'''

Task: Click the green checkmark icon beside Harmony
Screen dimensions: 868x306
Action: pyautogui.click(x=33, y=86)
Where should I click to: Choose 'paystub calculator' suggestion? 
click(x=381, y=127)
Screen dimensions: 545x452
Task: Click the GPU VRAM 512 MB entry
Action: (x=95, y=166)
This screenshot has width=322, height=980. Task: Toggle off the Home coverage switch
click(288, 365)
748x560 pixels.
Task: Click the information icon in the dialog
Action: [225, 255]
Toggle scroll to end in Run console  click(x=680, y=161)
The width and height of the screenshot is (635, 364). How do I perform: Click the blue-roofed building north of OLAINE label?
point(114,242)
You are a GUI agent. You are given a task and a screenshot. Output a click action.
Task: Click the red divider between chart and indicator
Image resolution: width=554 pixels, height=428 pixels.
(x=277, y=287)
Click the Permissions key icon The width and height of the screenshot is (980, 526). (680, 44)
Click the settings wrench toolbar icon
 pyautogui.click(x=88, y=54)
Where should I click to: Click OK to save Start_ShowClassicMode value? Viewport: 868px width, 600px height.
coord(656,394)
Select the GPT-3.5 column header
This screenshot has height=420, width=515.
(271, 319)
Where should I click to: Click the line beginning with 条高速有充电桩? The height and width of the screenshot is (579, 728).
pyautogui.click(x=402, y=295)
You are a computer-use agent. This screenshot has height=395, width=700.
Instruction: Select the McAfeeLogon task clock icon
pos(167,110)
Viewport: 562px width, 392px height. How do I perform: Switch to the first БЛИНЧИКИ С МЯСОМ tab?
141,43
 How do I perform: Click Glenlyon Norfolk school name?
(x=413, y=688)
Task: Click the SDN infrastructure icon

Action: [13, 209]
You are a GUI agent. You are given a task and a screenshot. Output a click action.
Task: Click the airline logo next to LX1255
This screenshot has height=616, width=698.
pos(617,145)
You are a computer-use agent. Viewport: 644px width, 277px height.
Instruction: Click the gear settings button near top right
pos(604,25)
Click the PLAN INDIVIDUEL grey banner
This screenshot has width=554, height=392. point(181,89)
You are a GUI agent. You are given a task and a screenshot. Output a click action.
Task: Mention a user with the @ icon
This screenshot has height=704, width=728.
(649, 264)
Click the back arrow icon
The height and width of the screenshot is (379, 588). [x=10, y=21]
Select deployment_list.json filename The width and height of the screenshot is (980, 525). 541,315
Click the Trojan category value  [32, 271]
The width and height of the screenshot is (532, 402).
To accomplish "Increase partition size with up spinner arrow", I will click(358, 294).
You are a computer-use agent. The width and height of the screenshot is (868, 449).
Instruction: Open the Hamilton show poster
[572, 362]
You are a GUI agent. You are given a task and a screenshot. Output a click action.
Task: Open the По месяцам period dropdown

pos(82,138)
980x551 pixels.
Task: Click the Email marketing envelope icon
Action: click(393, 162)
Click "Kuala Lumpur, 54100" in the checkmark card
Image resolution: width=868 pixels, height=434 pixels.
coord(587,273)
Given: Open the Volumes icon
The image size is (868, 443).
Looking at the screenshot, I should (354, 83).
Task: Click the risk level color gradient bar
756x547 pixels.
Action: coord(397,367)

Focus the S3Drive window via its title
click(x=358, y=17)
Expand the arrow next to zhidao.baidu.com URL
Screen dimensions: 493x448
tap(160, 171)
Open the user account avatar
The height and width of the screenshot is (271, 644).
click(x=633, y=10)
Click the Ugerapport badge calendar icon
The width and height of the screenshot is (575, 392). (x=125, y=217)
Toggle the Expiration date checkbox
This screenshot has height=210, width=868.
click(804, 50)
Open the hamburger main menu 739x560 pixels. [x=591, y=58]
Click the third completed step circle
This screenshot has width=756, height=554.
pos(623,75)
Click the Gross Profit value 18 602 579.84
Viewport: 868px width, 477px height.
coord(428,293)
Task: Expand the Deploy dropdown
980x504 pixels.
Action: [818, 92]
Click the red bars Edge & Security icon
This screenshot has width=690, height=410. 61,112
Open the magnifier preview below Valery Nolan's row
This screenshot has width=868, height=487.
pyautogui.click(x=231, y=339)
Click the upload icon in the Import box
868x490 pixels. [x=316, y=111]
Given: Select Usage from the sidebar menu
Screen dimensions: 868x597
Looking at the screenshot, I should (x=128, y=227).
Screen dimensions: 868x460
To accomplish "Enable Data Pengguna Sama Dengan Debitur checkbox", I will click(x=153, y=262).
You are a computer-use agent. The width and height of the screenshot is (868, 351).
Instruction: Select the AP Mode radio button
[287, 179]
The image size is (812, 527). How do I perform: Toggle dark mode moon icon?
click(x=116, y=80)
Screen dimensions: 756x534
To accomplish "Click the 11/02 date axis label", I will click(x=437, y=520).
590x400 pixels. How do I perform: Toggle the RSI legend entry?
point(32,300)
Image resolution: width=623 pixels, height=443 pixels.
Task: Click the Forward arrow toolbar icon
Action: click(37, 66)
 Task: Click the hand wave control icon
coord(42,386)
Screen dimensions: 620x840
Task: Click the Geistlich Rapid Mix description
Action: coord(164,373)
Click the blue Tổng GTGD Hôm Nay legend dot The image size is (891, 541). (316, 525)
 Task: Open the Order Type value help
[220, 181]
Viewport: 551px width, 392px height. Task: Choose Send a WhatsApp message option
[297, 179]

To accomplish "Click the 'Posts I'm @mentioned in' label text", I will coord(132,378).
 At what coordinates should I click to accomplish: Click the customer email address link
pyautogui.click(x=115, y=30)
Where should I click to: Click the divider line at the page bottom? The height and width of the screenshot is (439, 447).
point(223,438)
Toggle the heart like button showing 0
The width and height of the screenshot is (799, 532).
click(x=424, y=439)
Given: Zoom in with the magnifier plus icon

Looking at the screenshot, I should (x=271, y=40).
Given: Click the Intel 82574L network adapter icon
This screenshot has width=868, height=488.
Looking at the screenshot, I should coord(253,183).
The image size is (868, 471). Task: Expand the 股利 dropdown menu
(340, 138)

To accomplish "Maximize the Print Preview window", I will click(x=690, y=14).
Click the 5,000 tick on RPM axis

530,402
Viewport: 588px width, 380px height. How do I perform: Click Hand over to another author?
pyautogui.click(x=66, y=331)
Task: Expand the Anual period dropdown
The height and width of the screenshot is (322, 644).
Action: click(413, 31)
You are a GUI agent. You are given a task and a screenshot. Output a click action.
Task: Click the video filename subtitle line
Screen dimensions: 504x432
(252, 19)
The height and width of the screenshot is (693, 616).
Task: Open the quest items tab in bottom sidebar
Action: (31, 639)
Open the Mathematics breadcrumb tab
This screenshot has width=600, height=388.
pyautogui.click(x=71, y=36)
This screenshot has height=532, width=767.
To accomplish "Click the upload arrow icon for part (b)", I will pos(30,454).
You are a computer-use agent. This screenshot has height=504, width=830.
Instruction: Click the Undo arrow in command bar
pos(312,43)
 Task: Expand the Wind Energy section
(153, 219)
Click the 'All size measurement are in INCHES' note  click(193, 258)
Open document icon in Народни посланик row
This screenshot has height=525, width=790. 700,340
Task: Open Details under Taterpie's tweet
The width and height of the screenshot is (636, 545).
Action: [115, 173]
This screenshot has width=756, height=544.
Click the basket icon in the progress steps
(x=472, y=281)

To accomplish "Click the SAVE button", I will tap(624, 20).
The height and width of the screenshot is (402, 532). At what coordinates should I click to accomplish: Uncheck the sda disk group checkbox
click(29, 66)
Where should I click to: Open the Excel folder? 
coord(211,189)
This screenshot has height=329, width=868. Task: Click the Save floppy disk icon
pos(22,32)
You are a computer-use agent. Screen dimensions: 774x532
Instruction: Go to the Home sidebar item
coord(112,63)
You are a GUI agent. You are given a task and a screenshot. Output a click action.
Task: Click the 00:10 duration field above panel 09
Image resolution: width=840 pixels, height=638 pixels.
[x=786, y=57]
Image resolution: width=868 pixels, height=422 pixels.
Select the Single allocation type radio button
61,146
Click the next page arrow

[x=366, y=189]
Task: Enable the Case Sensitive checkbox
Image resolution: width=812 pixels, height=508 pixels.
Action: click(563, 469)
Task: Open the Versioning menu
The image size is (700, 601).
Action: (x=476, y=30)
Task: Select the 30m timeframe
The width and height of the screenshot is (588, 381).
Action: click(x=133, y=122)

'''

Could you set down, word for word, only the lines above from the line with "Task: Expand the Anual period dropdown" to the line with "has height=504, width=830.", including both?

RESULT BELOW:
Task: Expand the Anual period dropdown
The height and width of the screenshot is (322, 644).
Action: click(413, 31)
You are a GUI agent. You are given a task and a screenshot. Output a click action.
Task: Click the video filename subtitle line
Screen dimensions: 504x432
(252, 19)
The height and width of the screenshot is (693, 616).
Task: Open the quest items tab in bottom sidebar
Action: (31, 639)
Open the Mathematics breadcrumb tab
This screenshot has width=600, height=388.
pyautogui.click(x=71, y=36)
This screenshot has height=532, width=767.
To accomplish "Click the upload arrow icon for part (b)", I will pos(30,454).
You are a computer-use agent. This screenshot has height=504, width=830.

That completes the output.